◆ **TRAVAIL À FAIRE**:
- 1) Répondez à ces questions d'après l'éditorial :
(a) Entre quels deux pays a lieu la crise politique citée dans l'éditorial ?
(b) Quelle ville est tombée aux mains des talibans ?
(c) D'après l'éditorial, qu'est-ce que le besoin de légèreté permet dans la durée ?
- 2) Poursuivez l'éditorial sur l'actualité migratoire à partir de sa dernière phrase.

◆ **ARTICLE**:
Éditorial | «Ne jamais capituler!»
Sophie Malka
On peut être découragé·e par des schémas qui se répètent sans cesse, une misère humaine exploitée, des politiques migratoires arcboutées sur leurs principes sécuritaires. La crise politique entre la Pologne et la Biélorussie dans laquelle des êtres humains de tous âges sont pris au piège, la prise de Kaboul par les talibans, les décès en Méditerranée, dans la Manche: l’actualité ne laisse que peu de répit et donne souvent envie d’éteindre nos écrans et de se ruer vers autre chose, n’importe quoi, plus humain, optimiste, joyeux, lumineux. Vers la vie plutôt que la noirceur. Vers la joie plutôt que ce sentiment d’impuissance et de honte qui nous étreint, nous qui vivons du bon côté de la frontière.
Ce besoin de légèreté est salutaire et humain. Comme une profonde respiration, s’y adonner par moments préserve de l’habitude, de la résignation, de la banalisation. Et permet de rester mobilisé·e dans la durée, de ne pas céder au découragement devant un système politique qui semble figé, tout puissant et incapable de se réinventer.

◆ **DONNÉES FOURNIES**:

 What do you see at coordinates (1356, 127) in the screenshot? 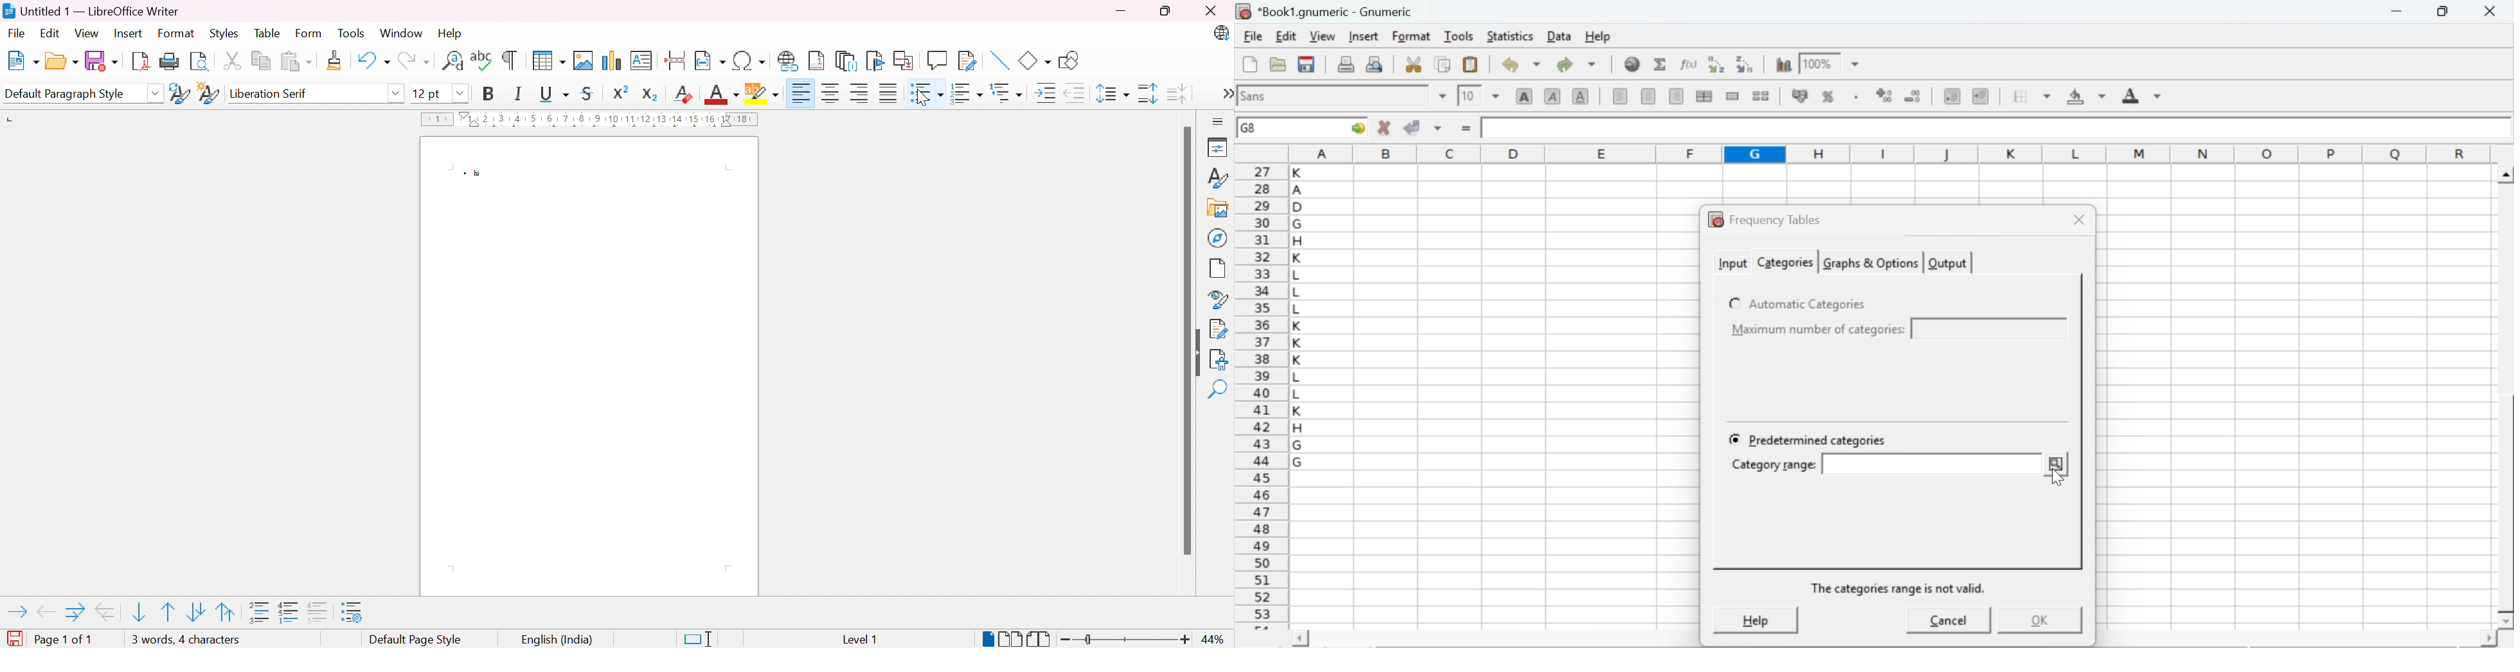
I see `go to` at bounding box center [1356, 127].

◆ **RÉPONSES**:
- 1)
(a) Entre la Pologne et la Biélorussie.
(b) Kaboul.
(c) Il permet de rester mobilisé·e dans la durée, sans céder au découragement.

- 2)
On ne niera pas que dans l’asile, les nouvelles sont rarement réjouissantes. Mais il y a des victoires, des vies changées, des lignes qui bougent, comme vous le lirez au fil de cette édition. Et si elles bougent, c’est grâce à l’engagement d’associations et d’individus pour la défense des droits fondamentaux.
Ainsi du travail du Centre suisse pour la défense des migrant·es (CSDM), dont les longues procédures auprès des organes supranationaux finissent par payer (notre analyse p. 2). La récente condamnation de la Suisse par le Comité des droits de l’enfant de l’ONU aidera les défenseurs et défenseuses juridiques dans leurs recours contre des renvois iniques.
De même, l’audit du juge Oberholzer sur les violences dans les centres fédéraux n’aurait pas été réalisé sans la pression répétée de la société civile 1. Le Secrétariat d’État aux migrations a tout fait pour écarter les regards extérieurs et disqualifier les critiques des associations. Celles-ci ont tenu bon. Malgré ses limites, ce rapport reconnaît (enfin !) que la violence est induite par le système, en particulier par l’externalisation de tâches étatiques en matière de sécurité (nos décryptage et analyse p. 8 et 10).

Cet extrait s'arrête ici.